Analyzing Feeds on Blue Sky
On Blue Sky users have the ability to create custom feeds based on
specific keywords. These feeds aggregate content, for instance, a user
might create a feed around the hashtag #rstats
to gather
all relevant content about. Let’s delve into the dynamics of such feeds
created by users.
Retrieving a Feed
Our starting point is to extract the posts from a feed. We’re focusing on a feed curated by “andrew.heiss.phd”.
# Fetching the feed posts
feeds <- get_feeds_created_by(actor = "andrew.heiss.phd") |>
dplyr::glimpse()
#> Rows: 4
#> Columns: 20
#> $ uri <chr> "at://did:plc:2…
#> $ cid <chr> "bafyreidmykchh…
#> $ did <chr> "did:web:skyfee…
#> $ creator_did <chr> "did:plc:2zcfjz…
#> $ creator_handle <chr> "andrew.heiss.p…
#> $ creator_displayName <chr> "Andrew Heiss",…
#> $ creator_avatar <chr> "https://cdn.bs…
#> $ creator_viewer_muted <lgl> FALSE, FALSE, F…
#> $ creator_viewer_blockedBy <lgl> FALSE, FALSE, F…
#> $ creator_viewer_following <chr> "at://did:plc:n…
#> $ creator_viewer_followedBy <chr> "at://did:plc:2…
#> $ creator_description <chr> "Assistant prof…
#> $ creator_indexedAt <chr> "2024-01-26T00:…
#> $ displayName <chr> "Nonprofit Stud…
#> $ description <chr> "A feed for non…
#> $ avatar <chr> "https://cdn.bs…
#> $ likeCount <int> 20, 81, 0, 102
#> $ indexedAt <chr> "2023-09-20T21:…
#> $ created_at <dttm> 2023-09-20 21:1…
#> $ viewer_like <chr> NA, NA, NA, "a…
# Filtering for a specific keyword, for example "#rstats"
rstat_feed <- feeds |>
filter(displayName == "#rstats")
# Extracting posts from this curated feed
rstat_posts <- get_feed(rstat_feed$uri, limit = 200) |>
dplyr::glimpse()
#> Rows: 200
#> Columns: 18
#> $ uri <chr> "at://did:plc:vgvueqvmbqgoy…

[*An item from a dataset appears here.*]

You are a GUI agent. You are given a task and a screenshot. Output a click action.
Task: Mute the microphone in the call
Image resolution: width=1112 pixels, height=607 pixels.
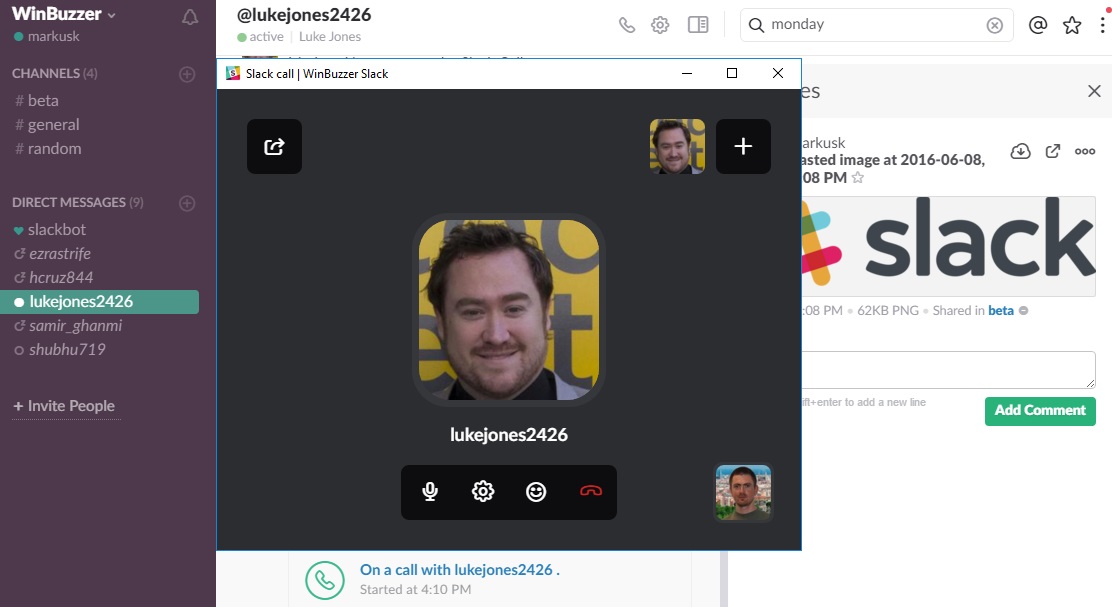(430, 491)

#> $ cid <chr> "bafyreie2uewopzpmtxwil3a5p…
#> $ author_handle <chr> "cranberriesfeed.bsky.socia…
#> $ author_name <chr> "CRAN Package Updates Bot",…
#> $ text <chr> "CRAN updates: lava MissMec…
#> $ author_data <list> ["did:plc:vgvueqvmbqgoyxtc…
#> $ post_data <list> ["app.bsky.feed.post", "20…
#> $ embed_data <list> <NULL>, <NULL>, ["app.bsky…
#> $ reply_count <int> 0, 0, 0, 0, 0, 0, 0, 0, 2, …
#> $ repost_count <int> 0, 0, 0, 0, 0, 0, 0, 0, 0, …
#> $ like_count <int> 0, 0, 0, 0, 0, 0, 0, 0, 6, …
#> $ indexed_at <dttm> 2024-03-05 13:02:18, 2024-…
#> $ in_reply_to <chr> NA, NA, NA, NA, NA, NA, NA,…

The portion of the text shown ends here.